Safety Not Found (404): Hidden Risks of LLM-Based Robotics Decision Making

One mistake by an AI system in a safety-critical setting can cost lives. As Large Language Models (LLMs) become integral to robotics decision-making, the physical dimension of risk grows; a single wrong instruction can directly endanger human safety. This paper addresses the urgent need to systematically evaluate LLM performance in scenarios where even minor errors are catastrophic. Through a qualitative evaluation of a fire evacuation scenario, we identified critical failure cases in LLM-based decision-making. Based on these, we designed seven tasks for quantitative assessment, categorized into: Complete Information, Incomplete Information, and Safety-Oriented Spatial Reasoning (SOSR). Complete information tasks utilize ASCII maps to minimize interpretation ambiguity and isolate spatial reasoning from visual processing. Incomplete information tasks require models to infer missing context, testing for spatial continuity versus hallucinations. SOSR tasks use natural language to evaluate safe decision-making in life-threatening contexts. We benchmark various LLMs and Vision-Language Models (VLMs) across these tasks. Beyond aggregate performance, we analyze the implications of a 1% failure rate, highlighting how "rare" errors escalate into catastrophic outcomes. Results reveal serious vulnerabilities: several models achieved a 0% success rate in ASCII navigation, while in a simulated fire drill, models instructed robots to move toward hazardous areas instead of emergency exits. Our findings lead to a sobering conclusion: current LLMs are not ready for direct deployment in safety-critical systems. A 99% accuracy rate is dangerously misleading in robotics, as it implies one out of every hundred executions could result in catastrophic harm. We demonstrate that even state-of-the-art models cannot guarantee safety, and absolute reliance on them creates unacceptable risks.
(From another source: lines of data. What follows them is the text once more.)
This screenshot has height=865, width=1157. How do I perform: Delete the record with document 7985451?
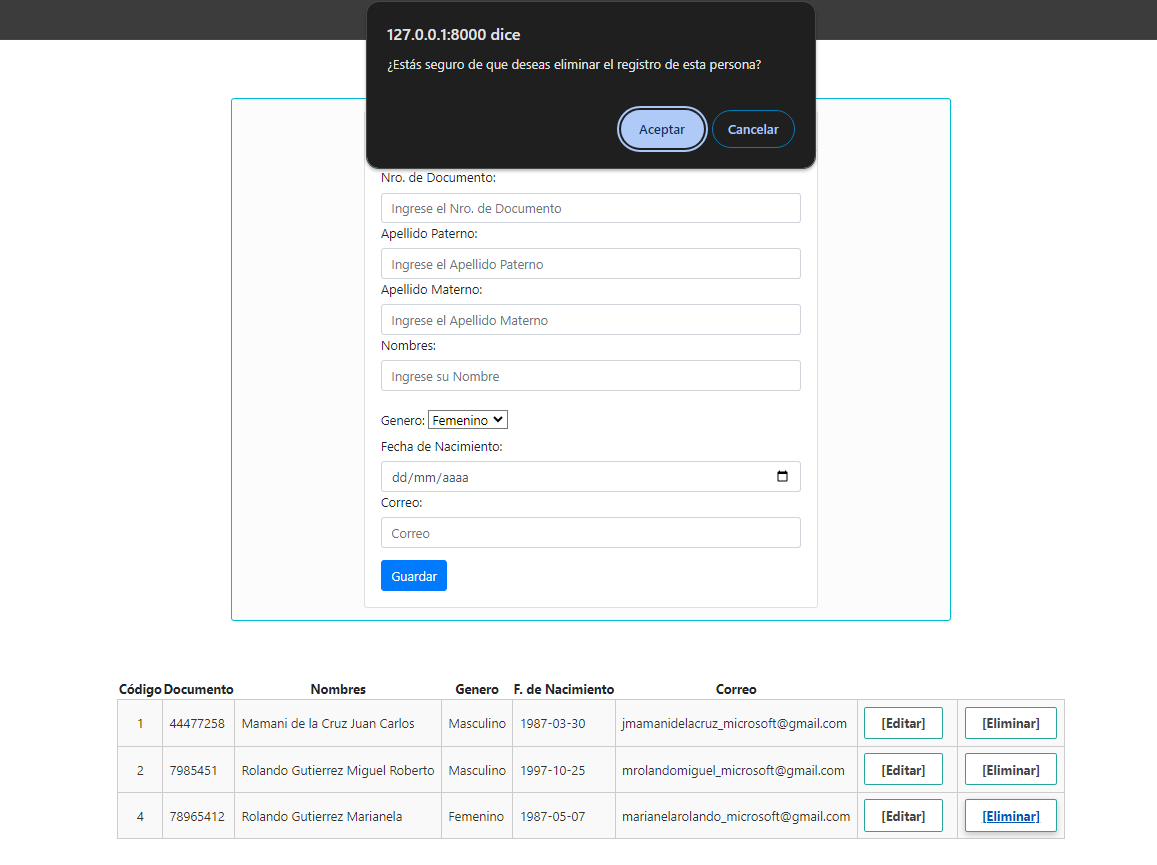pyautogui.click(x=1010, y=770)
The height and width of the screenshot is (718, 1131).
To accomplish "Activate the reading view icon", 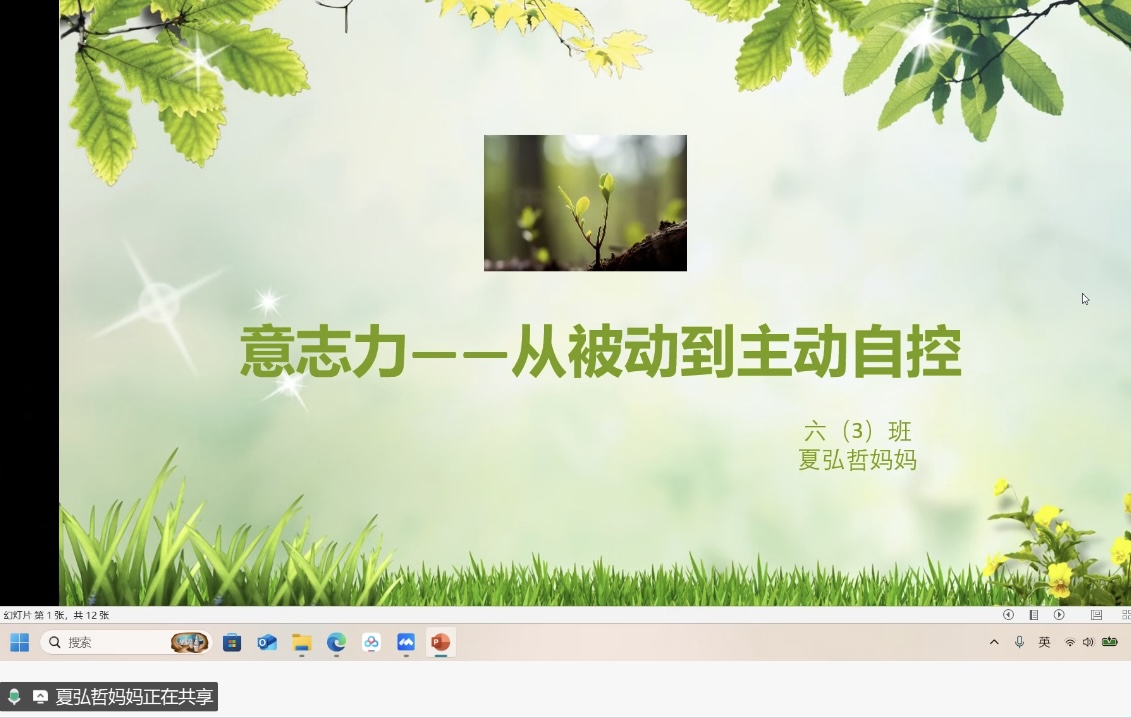I will (1097, 615).
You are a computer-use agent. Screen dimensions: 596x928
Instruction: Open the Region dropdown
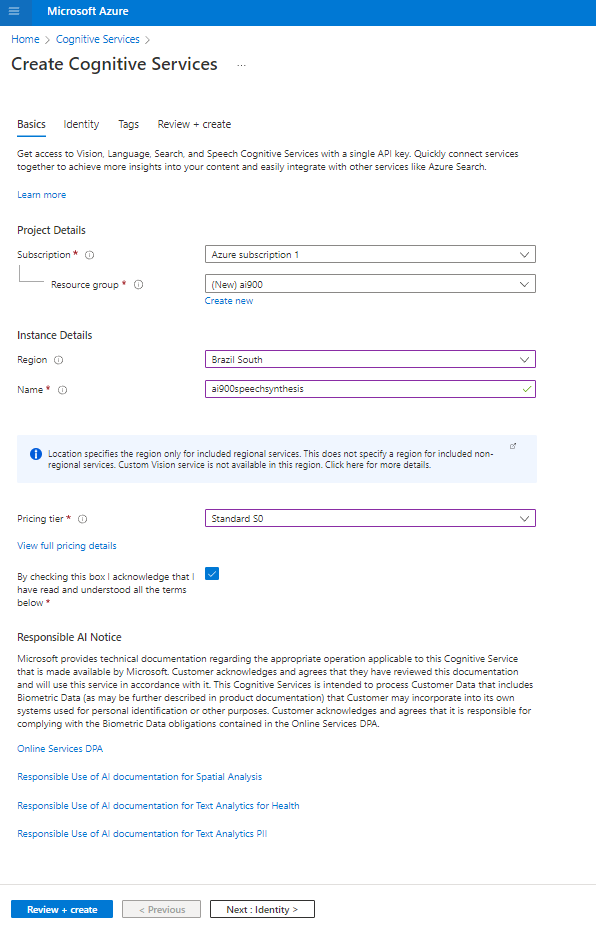point(526,359)
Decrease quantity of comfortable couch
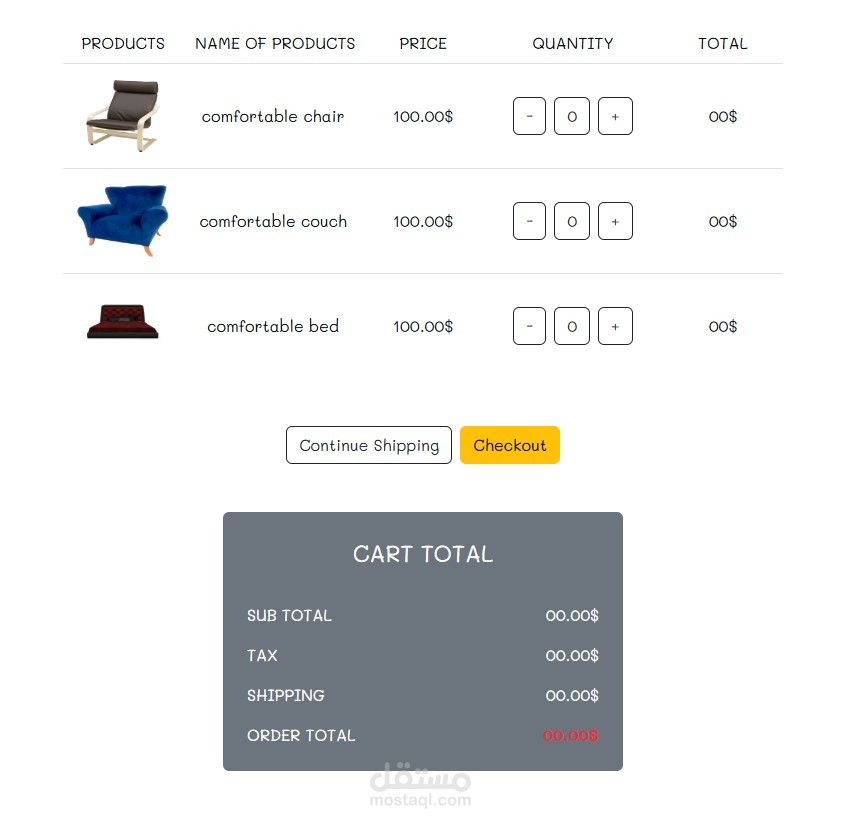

翻译：在安全关键环境中，AI系统的一次失误可能以生命为代价。随着大语言模型（LLM）日益融入机器人决策体系，风险的物理维度随之扩大；一条错误的指令即可直接危及人身安全。本文针对亟需系统评估LLM在微小误差即导致灾难性后果场景中的性能展开研究。通过对火灾疏散场景的定性评估，我们识别出基于LLM决策的关键失效案例。基于此，我们设计了七项定量评估任务，归类为：完全信息任务、不完全信息任务及安全导向空间推理（SOSR）任务。完全信息任务采用ASCII地图以最小化解译歧义，将空间推理与视觉处理分离。不完全信息任务要求模型推断缺失语境，检验空间连续性与幻觉生成。SOSR任务使用自然语言评估危及生命情境下的安全决策能力。我们在这些任务上对多种LLM和视觉语言模型（VLM）进行基准测试。除整体性能外，我们深入分析了1%故障率的影响机制，揭示"罕见"错误如何升级为灾难性后果。结果暴露出严重缺陷：多个模型在ASCII导航任务中达成0%成功率；在模拟消防演练中，模型竟指令机器人朝向危险区域而非紧急出口移动。我们的研究得出警示性结论：当前LLM尚未具备直接部署于安全关键系统的条件。99%的准确率在机器人领域具有严重误导性——这意味着每百次执行就可能出现一次灾难性伤害。研究表明，即使最先进的模型也无法保证绝对安全，对其完全依赖将产生不可接受的风险。